_Task to complete_
Copy out the rows below word for word, starting with the line that contains "Where should I" and going on through the line that contains "pyautogui.click(x=434, y=44)". Leave the pictures out of your answer.

_Material for this task_

-- BEGIN --

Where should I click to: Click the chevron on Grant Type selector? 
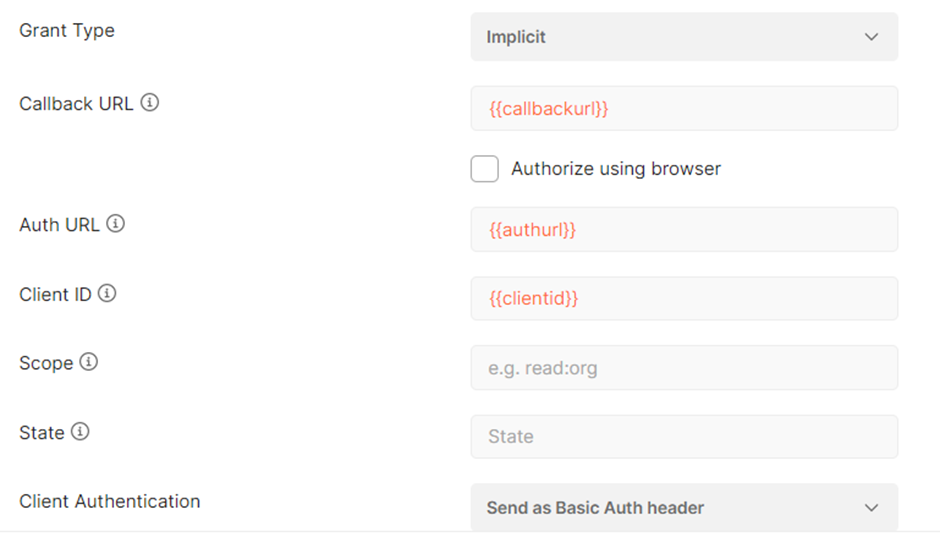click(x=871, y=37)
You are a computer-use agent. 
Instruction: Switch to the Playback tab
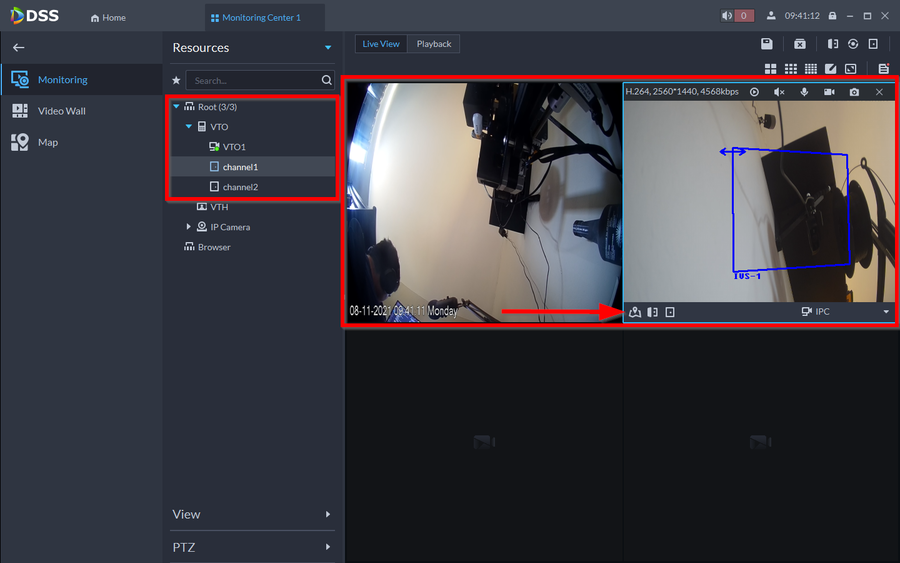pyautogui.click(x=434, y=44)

-- END --
-- BEGIN --

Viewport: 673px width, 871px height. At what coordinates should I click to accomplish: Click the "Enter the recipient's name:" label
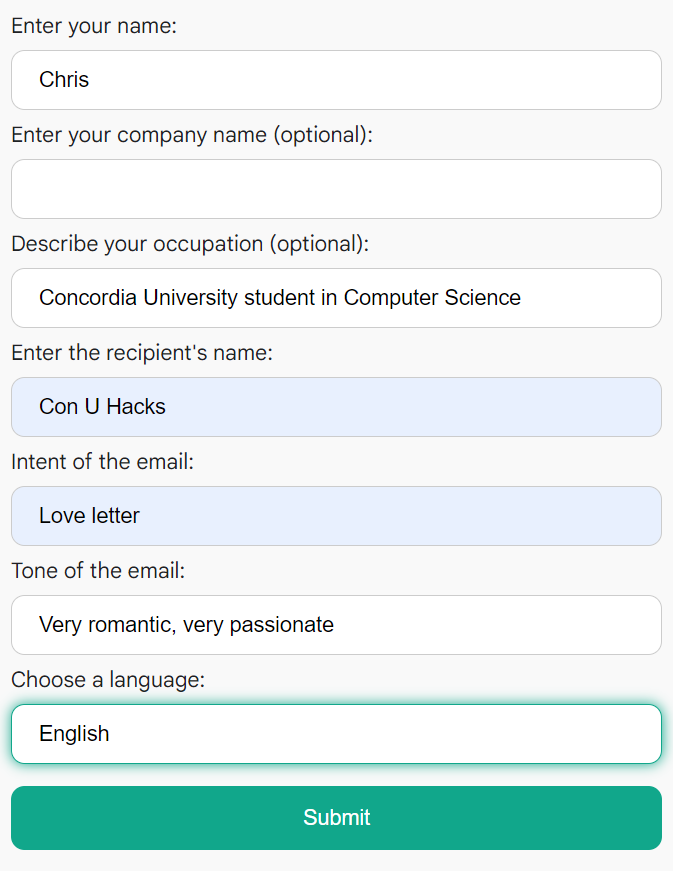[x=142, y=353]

-- END --

_Finished answer_
Where should I click to: Click the chevron on Grant Type selector? 
click(x=871, y=37)
You are a computer-use agent. 
Instruction: Switch to the Playback tab
pyautogui.click(x=434, y=44)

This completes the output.